How Green is our Valley?

A little bit less these days, to save water

A palm tree-dotted sidewalk flanks a peaceful Green Valley Ranch street in Henderson, recently named one of America’s 10 most boring cities by Forbes.
Photo: Beverly Poppe

Green is such a loaded word now. When you live in the desert, it’s even more so—do you mean green good, like ecologically sound and sustainable? Or green bad, like rolling hills of lush turf watered by sprinklers that suck from Lake Mead? Such is the dilemma in the Green Valley Ranch neighborhood, the moistly landscaped suburban wonderland in Henderson.

GVR was developed in the late 1990s as a 1,310-acre, 4,000-home master-planned community with four grassy parks, schools and retail space. Walkways buttressed by grass and trees all along Paseo Verde Parkway string from one end of the community to the other—it’s a lovely neighborhood. I know; I live there. I say that not only as full disclosure but also as a confession. It’s a bit like driving a Hummer in this era.

But recently, landscape crews have been tearing out some of the green in Green Valley. Those strips of grass along the walkway are coming out, and rocks are going in, and some of the sprinklers are no longer sprinkling. Green Valley is going toward the other green.


From the Archives
High and dry (10/2/08)
Water wise (7/16/08)
In water, who matters? (7/17/08)
Visions of a wetter tomorrow (11/27/03)
Beyond the Weekly
Green Valley Ranch Community

“When Green Valley Ranch was built, there were many areas where grass was ... installed, but were too narrow to properly water. Water would be wasted ... in an attempt to keep the grass green, because it would run off into the street,” says Green Valley Ranch Community Association President Mike Forman. “If run-off were prevented by watering less, the grass would quickly turn brown.”

Forman says that officials from the Southern Nevada Water Authority were “hinting that fines for wasted water will rise and that rebates [for replacing grass with desert landscape] may go away soon.” SNWA offers $1.50 per square foot for commercial rebates, which, Forman says, made the association “able to make the decision rather quickly ...

“The ‘carrot’ [rebates] is being replaced by the ‘stick’ [fines]. For us, this made the decision easy; we save money for the homeowners and do our part for the community,” he says.

Kristen Howey, spokeswoman for SNWA, says that the rebate offers are not going away any time soon.
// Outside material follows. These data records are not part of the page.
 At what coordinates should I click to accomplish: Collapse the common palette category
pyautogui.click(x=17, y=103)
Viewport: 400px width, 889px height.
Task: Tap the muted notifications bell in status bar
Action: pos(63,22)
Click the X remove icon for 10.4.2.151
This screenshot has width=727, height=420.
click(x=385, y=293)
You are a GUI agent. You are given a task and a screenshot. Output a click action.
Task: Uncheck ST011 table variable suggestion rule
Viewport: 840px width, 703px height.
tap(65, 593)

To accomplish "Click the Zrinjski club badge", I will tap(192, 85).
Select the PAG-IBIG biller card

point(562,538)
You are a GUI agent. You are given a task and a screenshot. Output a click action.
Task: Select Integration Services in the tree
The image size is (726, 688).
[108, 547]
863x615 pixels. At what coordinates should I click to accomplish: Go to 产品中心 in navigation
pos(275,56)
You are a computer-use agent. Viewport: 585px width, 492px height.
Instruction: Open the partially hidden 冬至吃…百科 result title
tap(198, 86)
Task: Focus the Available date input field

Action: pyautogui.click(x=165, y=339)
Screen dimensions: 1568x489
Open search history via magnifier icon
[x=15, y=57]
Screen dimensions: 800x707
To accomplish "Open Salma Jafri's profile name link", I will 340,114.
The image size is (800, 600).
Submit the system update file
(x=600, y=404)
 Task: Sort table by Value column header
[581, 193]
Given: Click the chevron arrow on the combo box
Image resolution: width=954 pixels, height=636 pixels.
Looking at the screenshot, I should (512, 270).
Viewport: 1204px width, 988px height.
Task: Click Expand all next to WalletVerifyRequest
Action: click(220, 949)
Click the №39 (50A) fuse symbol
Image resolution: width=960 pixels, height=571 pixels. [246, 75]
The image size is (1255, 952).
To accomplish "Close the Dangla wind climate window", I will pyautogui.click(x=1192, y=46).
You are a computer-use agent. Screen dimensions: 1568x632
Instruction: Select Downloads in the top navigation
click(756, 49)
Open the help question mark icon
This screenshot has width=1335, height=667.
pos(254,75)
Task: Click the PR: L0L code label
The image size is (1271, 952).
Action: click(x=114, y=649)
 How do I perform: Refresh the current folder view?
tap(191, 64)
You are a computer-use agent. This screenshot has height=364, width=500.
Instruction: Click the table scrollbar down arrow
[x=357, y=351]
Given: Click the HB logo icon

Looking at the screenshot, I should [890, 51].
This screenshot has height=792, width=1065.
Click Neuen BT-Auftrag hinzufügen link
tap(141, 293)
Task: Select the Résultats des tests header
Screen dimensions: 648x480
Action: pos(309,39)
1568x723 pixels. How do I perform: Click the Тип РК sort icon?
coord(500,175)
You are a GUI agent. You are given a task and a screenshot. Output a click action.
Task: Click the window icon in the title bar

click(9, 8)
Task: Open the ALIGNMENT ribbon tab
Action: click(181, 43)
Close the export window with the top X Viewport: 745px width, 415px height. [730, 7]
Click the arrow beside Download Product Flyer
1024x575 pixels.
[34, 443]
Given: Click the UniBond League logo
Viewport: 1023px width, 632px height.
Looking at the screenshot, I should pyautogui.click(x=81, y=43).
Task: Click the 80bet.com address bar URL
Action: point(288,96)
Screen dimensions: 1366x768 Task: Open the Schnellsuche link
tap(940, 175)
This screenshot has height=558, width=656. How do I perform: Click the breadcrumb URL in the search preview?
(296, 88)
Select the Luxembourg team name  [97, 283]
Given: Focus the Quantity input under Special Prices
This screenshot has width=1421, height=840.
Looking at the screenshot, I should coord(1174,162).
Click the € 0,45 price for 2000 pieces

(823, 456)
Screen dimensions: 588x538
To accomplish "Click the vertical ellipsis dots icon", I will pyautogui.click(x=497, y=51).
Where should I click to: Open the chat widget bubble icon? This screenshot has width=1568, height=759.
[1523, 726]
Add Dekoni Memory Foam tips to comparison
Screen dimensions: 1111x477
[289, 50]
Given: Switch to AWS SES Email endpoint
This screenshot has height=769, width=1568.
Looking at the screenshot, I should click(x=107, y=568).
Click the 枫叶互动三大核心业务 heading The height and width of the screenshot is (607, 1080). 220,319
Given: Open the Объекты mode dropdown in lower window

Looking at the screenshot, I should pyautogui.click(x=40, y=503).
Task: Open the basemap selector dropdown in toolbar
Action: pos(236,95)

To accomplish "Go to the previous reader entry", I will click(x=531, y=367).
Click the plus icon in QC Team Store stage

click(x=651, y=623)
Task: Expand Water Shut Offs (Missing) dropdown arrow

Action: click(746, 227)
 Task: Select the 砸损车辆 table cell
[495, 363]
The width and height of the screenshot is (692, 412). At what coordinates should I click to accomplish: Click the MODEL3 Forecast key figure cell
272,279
But, she says, the Authority meets regularly with homeowners associations throughout the Valley encouraging just such de-greening. “A lot of those areas were developed when there was a whole different mentality. Slowly but surely, they’re doing conversions for a variety of reasons. They’ve been extremely responsive.”

Since 1999, owners of the Valley’s commercial properties (HOAs, apartments/condos, golf courses, schools, churches, etc.) have removed 78 million square feet of grass and replaced them with water-efficient trees, plants and shrubs, Howey says.

In 2008, 558 commercial properties have replaced 15.8 million square feet of grass with water-smart landscaping.

Green Valley Ranch is converting 104,331 square feet of common-area grass to desert landscaping. 

But, says Forman: “We do not intend to convert 100 percent of turf areas. Where ... aesthetics and usage are consistent with grass, it will remain in place. Our main concern is with the obvious water-wasting sites. Along Paseo Verde Parkway, you will notice that we converted the area adjoining the street, while turf remains in many locations on the other side of the sidewalk.

“We are not, after all, ‘Brown’ Valley Ranch.”